Thermal-assisted stirring as a new method for manufacturing o/w emulsions stabilized by gelatin-arginine complexes

Abstract

Effects of pH (5, 7, or 9) and arginine level (0, 0.6%, 1.2%, or 1.8%, w/v) on the stabilization of emulsions prepared by a novel thermal-assisted stirring method were evaluated. The results of physical stability showed that thermal-assisted stirring was effective in manufacturing heat-insensitive o/w emulsions. As the arginine level increased, the emulsifying ability and the absolute zeta potential of each pH-treated group first increased significantly and then decreased significantly, reaching a maximum at 1.2% (w/v) addition.

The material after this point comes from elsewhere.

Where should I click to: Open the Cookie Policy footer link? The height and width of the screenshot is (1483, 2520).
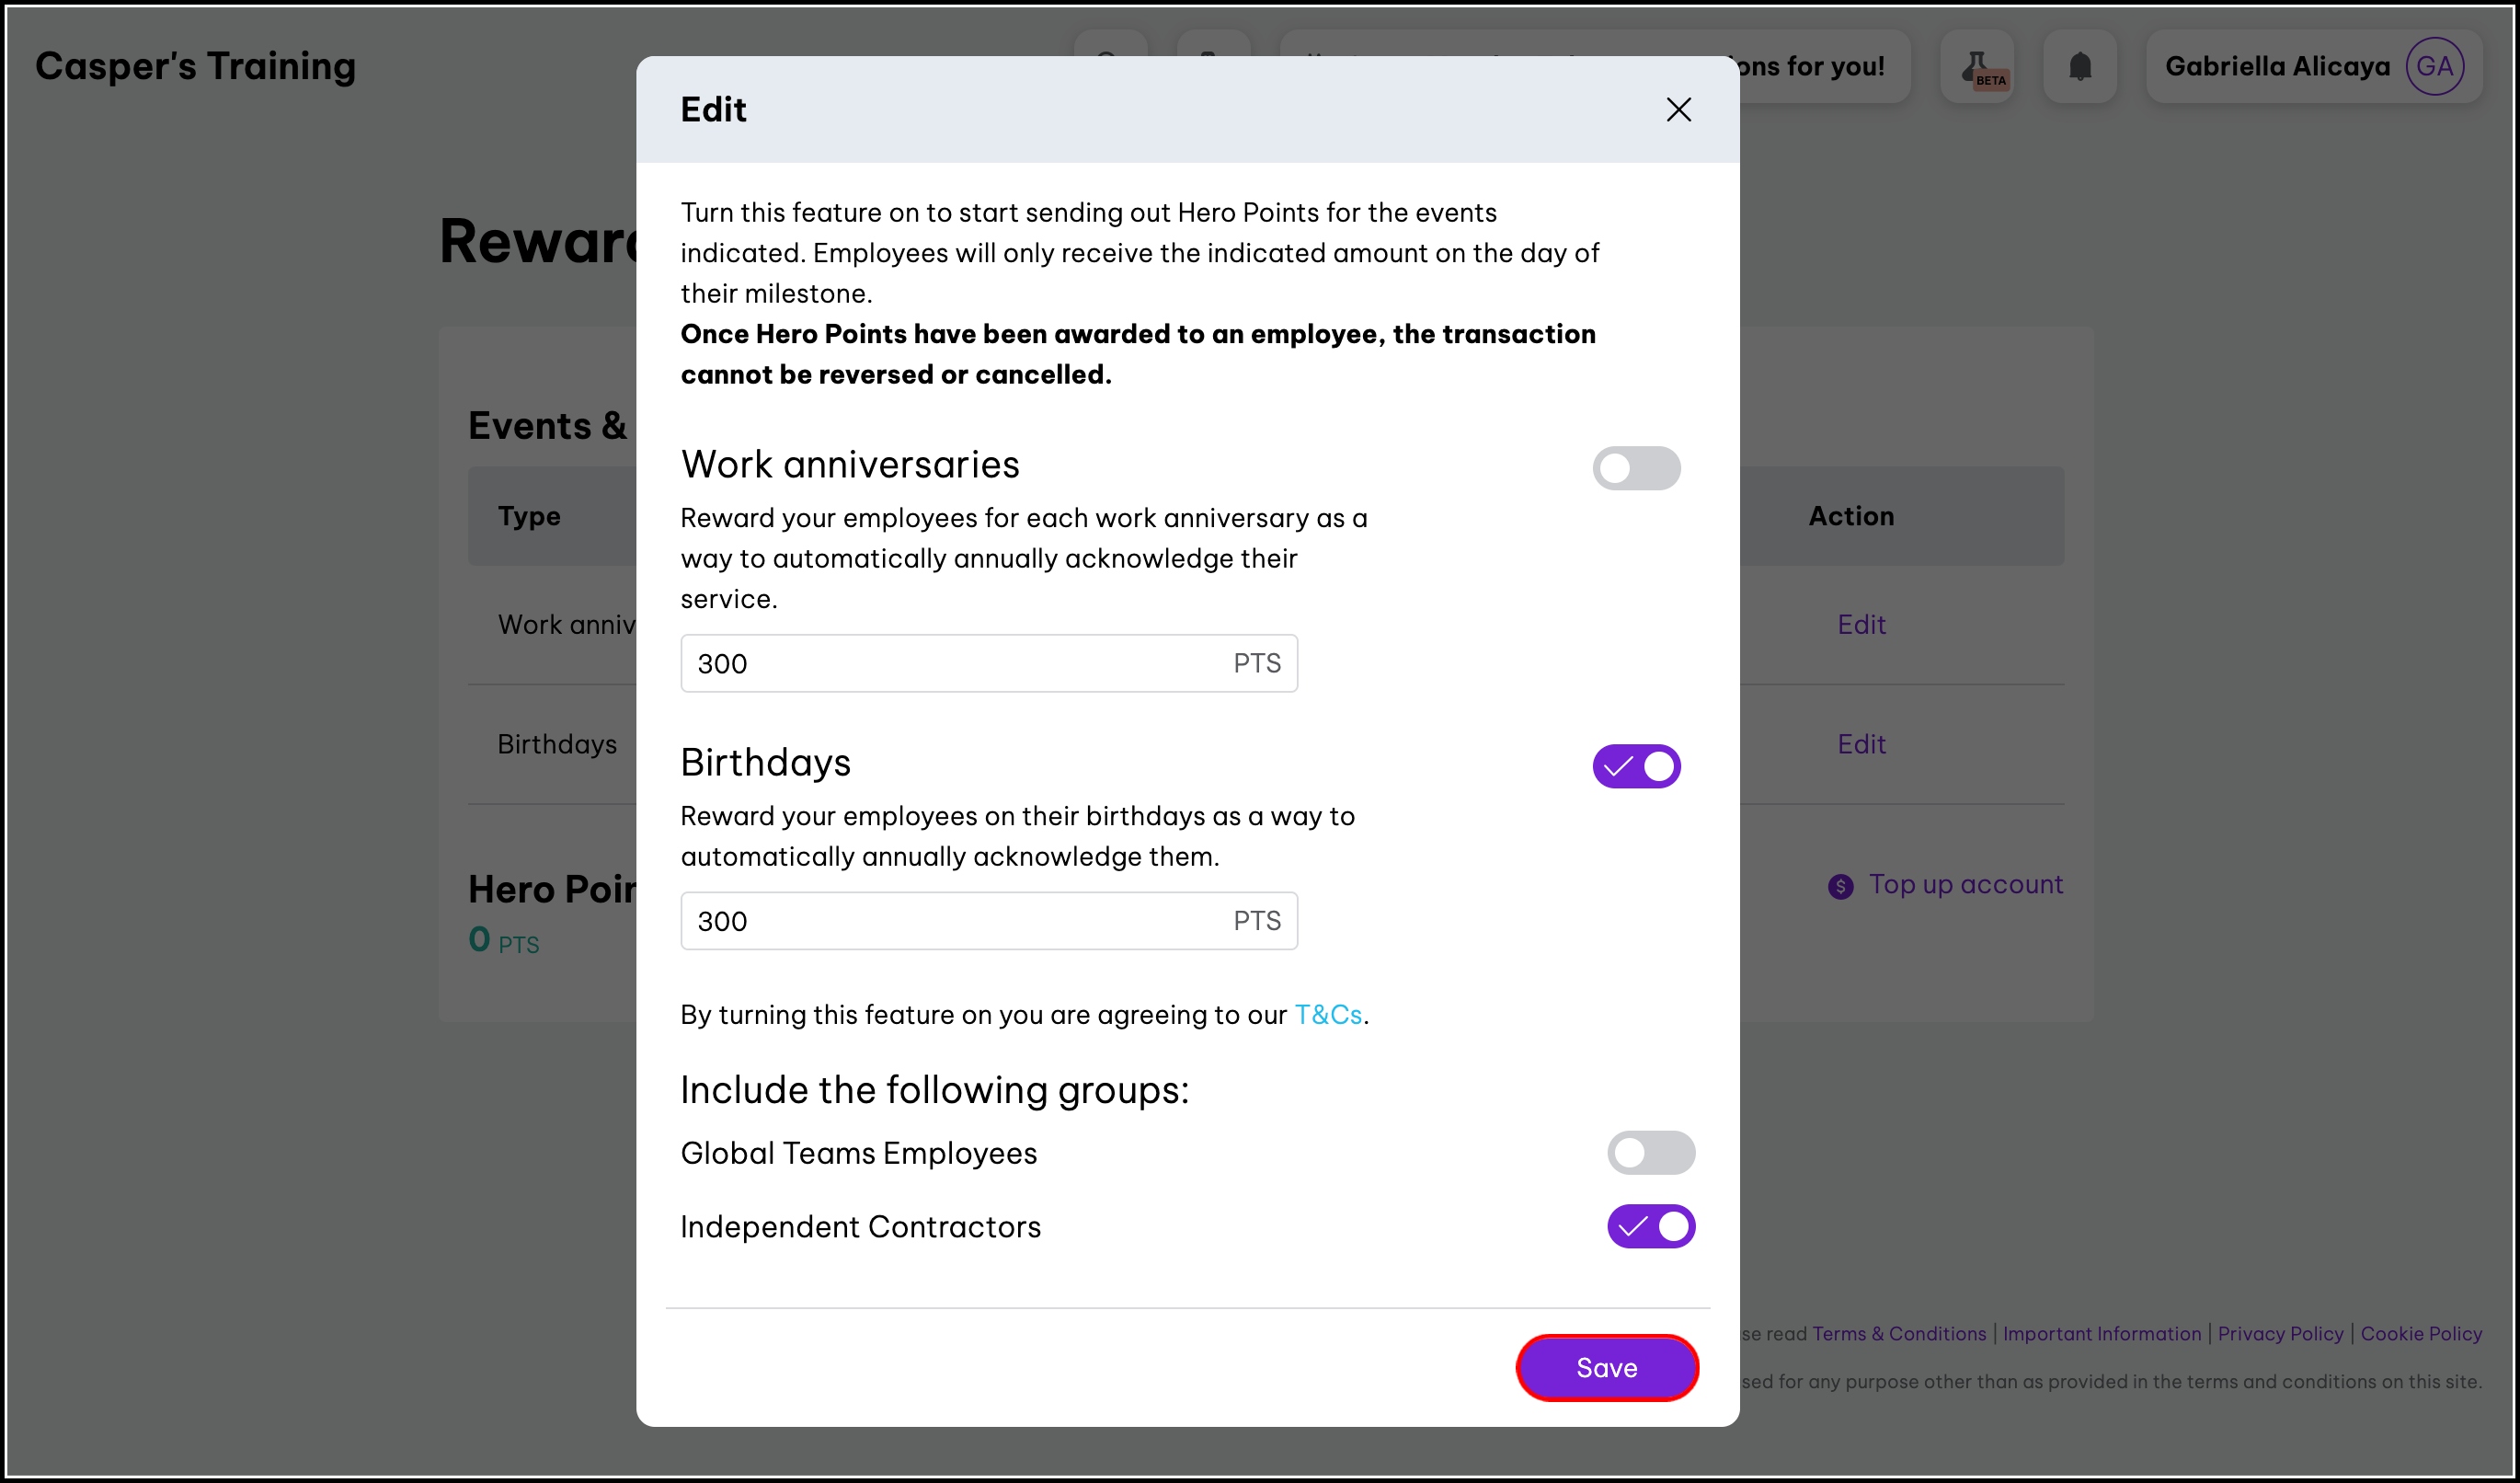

When pH increased, the emulsifying ability and the absolute zeta potential of each arginine-treated group increased significantly. The results of particle size, storage modulus, and loss modulus were in accordance with changes in the emulsifying ability and the zeta potential, which were confirmed by the microstructure. As a result, the emulsion prepared at pH 9 with 1.2% (w/v) arginine had the largest levels of emulsion stability and surface protein load (145.69 mg/m2). In conclusion, the major reason for the formation of heat-insensitive emulsions by thermal-assisted stirring might be attributed to a high level of surface protein load, and increasing pH and arginine addition might enhance the adsorption of gelatin-arginine complexes on the surface of oil droplets, thereby improving the stability of emulsions.